I've been looking for a DEC terminal with Sixel, Tektronix and ReGIS graphics for a while, with zero success. They weren't rare at all - they were a massive success, and, yet, it seems almost all ended up in a recycling facility or an e-waste dumpster. Many other terminals emulated them and expanded on their feature set.

peppermill a day ago | parent | prev | next [-]

I think the data being discussed is quite a bit different than old TV Guides...

NoMoreNicksLeft a day ago | parent | next [-]

I was, believe it if you wish, thinking about old TV guides just this morning and wondering how one would even go about archiving those. Most of the stumbling blocks for taking apart the glued binding for scanning have been figured out, of course, but for any given week there may have been as many as 60 or 70 editions (for each television market, I think). None of these have proper ISSN numbers as far as I'm aware, and other than the listings they can be visually indistinguishable. Then there is the challenge of finding those, and not knowing whether this or that edition is missing (from time to time, the company would create new additions for new regions, or fold old ones back into some other are) along with even parsing the content. Many of these tv shows aren't on themoviedb or thetvdb, and if the shows are, then there won't be episode listings (there were 6000 Donahue talk show episodes, after all). On top of all of that, you can't necessarily know what was on tv at a given time and day, with federal government preemptions, commercials, unreported last-minute rescheduling, etc.

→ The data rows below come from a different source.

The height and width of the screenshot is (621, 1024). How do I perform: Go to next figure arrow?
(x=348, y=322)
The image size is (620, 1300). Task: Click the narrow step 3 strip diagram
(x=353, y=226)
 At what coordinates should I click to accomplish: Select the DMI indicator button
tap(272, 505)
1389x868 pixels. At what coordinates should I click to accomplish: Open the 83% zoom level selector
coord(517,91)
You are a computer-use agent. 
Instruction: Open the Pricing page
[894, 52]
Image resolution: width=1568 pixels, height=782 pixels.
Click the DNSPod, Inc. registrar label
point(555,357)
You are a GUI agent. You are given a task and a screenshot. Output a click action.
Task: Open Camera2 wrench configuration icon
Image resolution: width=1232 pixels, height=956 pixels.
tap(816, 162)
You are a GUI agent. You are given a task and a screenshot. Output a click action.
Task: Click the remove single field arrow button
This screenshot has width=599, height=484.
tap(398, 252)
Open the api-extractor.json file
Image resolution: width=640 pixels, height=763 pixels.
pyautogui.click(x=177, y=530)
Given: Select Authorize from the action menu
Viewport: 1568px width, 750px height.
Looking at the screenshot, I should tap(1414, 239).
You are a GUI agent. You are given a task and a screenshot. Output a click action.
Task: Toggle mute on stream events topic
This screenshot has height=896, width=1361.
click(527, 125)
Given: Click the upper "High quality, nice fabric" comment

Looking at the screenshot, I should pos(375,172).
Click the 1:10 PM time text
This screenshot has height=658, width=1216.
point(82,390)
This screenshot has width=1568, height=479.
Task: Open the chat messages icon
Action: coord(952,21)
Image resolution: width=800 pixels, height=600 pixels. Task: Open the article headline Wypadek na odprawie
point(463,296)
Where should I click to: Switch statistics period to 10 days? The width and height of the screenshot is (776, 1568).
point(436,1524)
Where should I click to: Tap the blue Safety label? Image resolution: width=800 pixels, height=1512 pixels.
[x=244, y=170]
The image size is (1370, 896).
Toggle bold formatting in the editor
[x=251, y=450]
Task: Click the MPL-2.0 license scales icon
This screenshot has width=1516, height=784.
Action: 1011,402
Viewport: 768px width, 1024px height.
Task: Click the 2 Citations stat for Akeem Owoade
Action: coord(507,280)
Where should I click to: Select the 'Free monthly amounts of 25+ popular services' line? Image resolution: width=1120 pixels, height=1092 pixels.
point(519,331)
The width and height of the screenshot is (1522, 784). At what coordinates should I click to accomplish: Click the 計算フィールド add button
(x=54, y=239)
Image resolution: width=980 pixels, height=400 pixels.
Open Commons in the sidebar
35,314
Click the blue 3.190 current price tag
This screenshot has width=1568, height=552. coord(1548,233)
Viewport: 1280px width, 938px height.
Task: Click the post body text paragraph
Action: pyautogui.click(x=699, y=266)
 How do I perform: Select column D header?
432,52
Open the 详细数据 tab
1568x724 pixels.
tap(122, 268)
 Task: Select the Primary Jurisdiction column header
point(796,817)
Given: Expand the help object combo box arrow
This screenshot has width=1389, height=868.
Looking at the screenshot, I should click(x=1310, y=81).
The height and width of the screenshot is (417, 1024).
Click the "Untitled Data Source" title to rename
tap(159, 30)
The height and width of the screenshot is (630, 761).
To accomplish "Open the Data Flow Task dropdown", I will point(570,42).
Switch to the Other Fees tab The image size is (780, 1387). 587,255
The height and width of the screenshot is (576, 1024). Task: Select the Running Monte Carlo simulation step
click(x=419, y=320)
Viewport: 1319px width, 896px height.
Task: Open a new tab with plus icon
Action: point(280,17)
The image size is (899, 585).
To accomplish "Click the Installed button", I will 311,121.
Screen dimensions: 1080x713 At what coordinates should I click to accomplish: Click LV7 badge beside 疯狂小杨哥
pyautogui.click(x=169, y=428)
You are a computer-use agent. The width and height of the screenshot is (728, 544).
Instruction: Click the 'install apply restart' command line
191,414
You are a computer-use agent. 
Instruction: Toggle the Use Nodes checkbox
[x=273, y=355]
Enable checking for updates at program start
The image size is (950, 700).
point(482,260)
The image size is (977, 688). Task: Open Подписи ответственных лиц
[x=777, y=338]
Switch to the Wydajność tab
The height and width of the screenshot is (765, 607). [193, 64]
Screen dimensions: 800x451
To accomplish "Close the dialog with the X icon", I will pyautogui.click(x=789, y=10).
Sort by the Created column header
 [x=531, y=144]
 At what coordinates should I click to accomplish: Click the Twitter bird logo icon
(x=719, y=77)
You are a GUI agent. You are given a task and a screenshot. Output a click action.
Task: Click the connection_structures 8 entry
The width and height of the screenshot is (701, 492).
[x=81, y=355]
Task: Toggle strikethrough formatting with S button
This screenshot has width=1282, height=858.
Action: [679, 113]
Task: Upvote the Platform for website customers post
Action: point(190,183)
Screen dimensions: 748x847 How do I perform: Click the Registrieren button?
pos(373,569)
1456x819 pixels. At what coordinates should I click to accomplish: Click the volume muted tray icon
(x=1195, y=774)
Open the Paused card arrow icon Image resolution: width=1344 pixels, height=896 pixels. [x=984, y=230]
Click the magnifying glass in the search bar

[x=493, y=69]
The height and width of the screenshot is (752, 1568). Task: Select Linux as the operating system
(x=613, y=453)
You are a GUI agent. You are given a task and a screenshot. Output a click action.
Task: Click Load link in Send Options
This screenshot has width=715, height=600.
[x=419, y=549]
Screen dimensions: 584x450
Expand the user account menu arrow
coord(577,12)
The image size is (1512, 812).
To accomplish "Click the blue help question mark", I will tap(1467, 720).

But I can also see why people might want to keep more interesting data, like when the Federal Cheese-Sniffing Agency moved offices back in 1982 and they have meticulous records of the 483 filing cabinets that had to be moved from the original location to their new home in Furrytown, Pennsylvania.

zorpner a day ago | parent | prev [-]

I wonder if those would be useful in identifying the potential contents of specific Marion Stokes tapes (my understanding is that they're sorted, but are only labeled with channel and date/time and are being archived slowly): https://libwww.freelibrary.org/blog/post/5393

thowawatp302 a day ago | parent | prev [-]

I’ve had the idea of recreating tv channels on my plex server by using tv guide data from the late 90s early 00s

The insurmountable part of that project would be getting the guide data.

You don’t know what other people will want in the future

Teever a day ago | parent [-]

That's a great idea.

There's are sites that stream old content with a old tube tv UI wrapped around the video frame but they don't have all the commercials and they don't follow the old schedules like you suggest.

I've got a friend who has hoarded digitized copies of VHS recordings of old cartoons from that era complete with the commercials, so the content is definitely out there.

hsuduebc2 a day ago | parent | prev [-]

I wonder. Maybe for this would be blockchain actually usefull technology?

jefurii 6 hours ago | parent | next [-]

git-annex is not exactly blockchain but because of the way it operates -- storing files by their hashes, the whole Git commit structure -- it gives you several useful things: It becomes easy to clone repositories while guaranteeing that clones are identical. It also becomes easy to ensure that files are not tampered with.

badlibrarian a day ago | parent | prev [-]

https://blog.archive.org/2023/10/20/celebrating-1-petabyte-o...

Though given the space in general and some of the people involved it all should be audited very carefully.